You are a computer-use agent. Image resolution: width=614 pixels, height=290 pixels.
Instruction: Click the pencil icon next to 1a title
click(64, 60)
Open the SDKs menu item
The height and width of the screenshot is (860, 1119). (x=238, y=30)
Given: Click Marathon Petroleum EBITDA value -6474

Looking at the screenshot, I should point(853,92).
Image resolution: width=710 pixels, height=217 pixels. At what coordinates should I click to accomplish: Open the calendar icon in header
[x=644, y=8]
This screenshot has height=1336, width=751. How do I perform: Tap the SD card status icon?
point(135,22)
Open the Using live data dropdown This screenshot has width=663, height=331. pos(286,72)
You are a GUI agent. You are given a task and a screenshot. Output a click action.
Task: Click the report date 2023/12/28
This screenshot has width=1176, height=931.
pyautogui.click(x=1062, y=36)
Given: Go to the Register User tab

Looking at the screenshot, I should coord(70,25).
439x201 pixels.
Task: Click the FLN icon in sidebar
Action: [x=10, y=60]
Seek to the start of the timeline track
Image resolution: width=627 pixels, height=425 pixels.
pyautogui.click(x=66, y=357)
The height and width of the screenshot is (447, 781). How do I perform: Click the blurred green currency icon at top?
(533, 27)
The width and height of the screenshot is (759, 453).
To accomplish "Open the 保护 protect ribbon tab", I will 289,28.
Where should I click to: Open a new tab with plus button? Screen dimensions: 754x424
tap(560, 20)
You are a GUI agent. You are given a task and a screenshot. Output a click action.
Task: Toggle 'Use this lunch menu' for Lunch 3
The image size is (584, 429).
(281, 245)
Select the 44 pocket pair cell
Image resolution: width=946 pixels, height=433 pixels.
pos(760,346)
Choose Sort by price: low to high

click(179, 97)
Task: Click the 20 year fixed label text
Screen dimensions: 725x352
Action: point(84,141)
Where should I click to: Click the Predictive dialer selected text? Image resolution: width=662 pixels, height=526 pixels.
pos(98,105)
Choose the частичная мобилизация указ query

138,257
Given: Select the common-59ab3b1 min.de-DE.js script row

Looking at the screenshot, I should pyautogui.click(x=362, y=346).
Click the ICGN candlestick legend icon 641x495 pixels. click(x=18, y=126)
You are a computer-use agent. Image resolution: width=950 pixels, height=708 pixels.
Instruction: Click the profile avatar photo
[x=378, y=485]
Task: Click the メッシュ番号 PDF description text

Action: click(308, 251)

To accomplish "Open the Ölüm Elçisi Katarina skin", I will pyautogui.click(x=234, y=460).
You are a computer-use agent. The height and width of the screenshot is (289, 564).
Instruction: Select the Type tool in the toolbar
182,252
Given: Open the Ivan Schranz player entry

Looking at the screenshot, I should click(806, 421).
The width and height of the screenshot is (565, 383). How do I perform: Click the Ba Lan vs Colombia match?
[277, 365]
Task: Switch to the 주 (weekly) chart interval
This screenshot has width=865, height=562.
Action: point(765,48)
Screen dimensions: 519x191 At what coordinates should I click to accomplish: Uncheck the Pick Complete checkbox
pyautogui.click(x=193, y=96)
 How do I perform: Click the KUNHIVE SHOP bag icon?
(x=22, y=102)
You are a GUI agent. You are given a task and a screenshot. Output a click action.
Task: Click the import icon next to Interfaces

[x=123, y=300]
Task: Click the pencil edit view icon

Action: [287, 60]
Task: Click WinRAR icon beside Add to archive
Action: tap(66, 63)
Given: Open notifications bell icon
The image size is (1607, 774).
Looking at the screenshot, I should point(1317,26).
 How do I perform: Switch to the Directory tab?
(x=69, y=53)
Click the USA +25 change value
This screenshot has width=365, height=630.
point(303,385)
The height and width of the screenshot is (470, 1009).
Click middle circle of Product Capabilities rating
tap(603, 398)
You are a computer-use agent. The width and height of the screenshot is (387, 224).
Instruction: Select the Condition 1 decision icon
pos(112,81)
====
:: What this task involves ::
Copy out all of the lines above exactly.

:: Written response ::
You are a computer-use agent. Image resolution: width=614 pixels, height=290 pixels.
Instruction: Click the pencil icon next to 1a title
click(64, 60)
Open the SDKs menu item
The height and width of the screenshot is (860, 1119). (x=238, y=30)
Given: Click Marathon Petroleum EBITDA value -6474

Looking at the screenshot, I should point(853,92).
Image resolution: width=710 pixels, height=217 pixels. At what coordinates should I click to accomplish: Open the calendar icon in header
[x=644, y=8]
This screenshot has height=1336, width=751. How do I perform: Tap the SD card status icon?
point(135,22)
Open the Using live data dropdown This screenshot has width=663, height=331. pos(286,72)
You are a GUI agent. You are given a task and a screenshot. Output a click action.
Task: Click the report date 2023/12/28
This screenshot has width=1176, height=931.
pyautogui.click(x=1062, y=36)
Given: Go to the Register User tab

Looking at the screenshot, I should coord(70,25).
439x201 pixels.
Task: Click the FLN icon in sidebar
Action: [x=10, y=60]
Seek to the start of the timeline track
Image resolution: width=627 pixels, height=425 pixels.
pyautogui.click(x=66, y=357)
The height and width of the screenshot is (447, 781). How do I perform: Click the blurred green currency icon at top?
(533, 27)
The width and height of the screenshot is (759, 453).
To accomplish "Open the 保护 protect ribbon tab", I will 289,28.
Where should I click to: Open a new tab with plus button? Screen dimensions: 754x424
tap(560, 20)
You are a GUI agent. You are given a task and a screenshot. Output a click action.
Task: Toggle 'Use this lunch menu' for Lunch 3
The image size is (584, 429).
(281, 245)
Select the 44 pocket pair cell
Image resolution: width=946 pixels, height=433 pixels.
pos(760,346)
Choose Sort by price: low to high

click(179, 97)
Task: Click the 20 year fixed label text
Screen dimensions: 725x352
Action: point(84,141)
Where should I click to: Click the Predictive dialer selected text? Image resolution: width=662 pixels, height=526 pixels.
pos(98,105)
Choose the частичная мобилизация указ query

138,257
Given: Select the common-59ab3b1 min.de-DE.js script row

Looking at the screenshot, I should pyautogui.click(x=362, y=346).
Click the ICGN candlestick legend icon 641x495 pixels. click(x=18, y=126)
You are a computer-use agent. Image resolution: width=950 pixels, height=708 pixels.
Instruction: Click the profile avatar photo
[x=378, y=485]
Task: Click the メッシュ番号 PDF description text

Action: click(308, 251)

To accomplish "Open the Ölüm Elçisi Katarina skin", I will pyautogui.click(x=234, y=460).
You are a computer-use agent. The height and width of the screenshot is (289, 564).
Instruction: Select the Type tool in the toolbar
182,252
Given: Open the Ivan Schranz player entry

Looking at the screenshot, I should click(806, 421).
The width and height of the screenshot is (565, 383). How do I perform: Click the Ba Lan vs Colombia match?
[277, 365]
Task: Switch to the 주 (weekly) chart interval
This screenshot has width=865, height=562.
Action: point(765,48)
Screen dimensions: 519x191 At what coordinates should I click to accomplish: Uncheck the Pick Complete checkbox
pyautogui.click(x=193, y=96)
 How do I perform: Click the KUNHIVE SHOP bag icon?
(x=22, y=102)
You are a GUI agent. You are given a task and a screenshot. Output a click action.
Task: Click the import icon next to Interfaces

[x=123, y=300]
Task: Click the pencil edit view icon

Action: [287, 60]
Task: Click WinRAR icon beside Add to archive
Action: tap(66, 63)
Given: Open notifications bell icon
The image size is (1607, 774).
Looking at the screenshot, I should point(1317,26).
 How do I perform: Switch to the Directory tab?
(x=69, y=53)
Click the USA +25 change value
This screenshot has width=365, height=630.
point(303,385)
The height and width of the screenshot is (470, 1009).
Click middle circle of Product Capabilities rating
tap(603, 398)
You are a computer-use agent. The width and height of the screenshot is (387, 224).
Instruction: Select the Condition 1 decision icon
pos(112,81)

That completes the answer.